● **To be done**:
Rewrite each of the following items, replacing "coordinates" with "position" and leaving everything else unchanged.

= = =

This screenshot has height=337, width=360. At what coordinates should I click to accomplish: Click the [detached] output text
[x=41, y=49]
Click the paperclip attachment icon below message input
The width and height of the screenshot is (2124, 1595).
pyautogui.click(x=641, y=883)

= = =

● **Exercise output**:
This screenshot has height=337, width=360. At what position should I click to accomplish: Click the [detached] output text
[x=41, y=49]
Click the paperclip attachment icon below message input
The width and height of the screenshot is (2124, 1595).
pyautogui.click(x=641, y=883)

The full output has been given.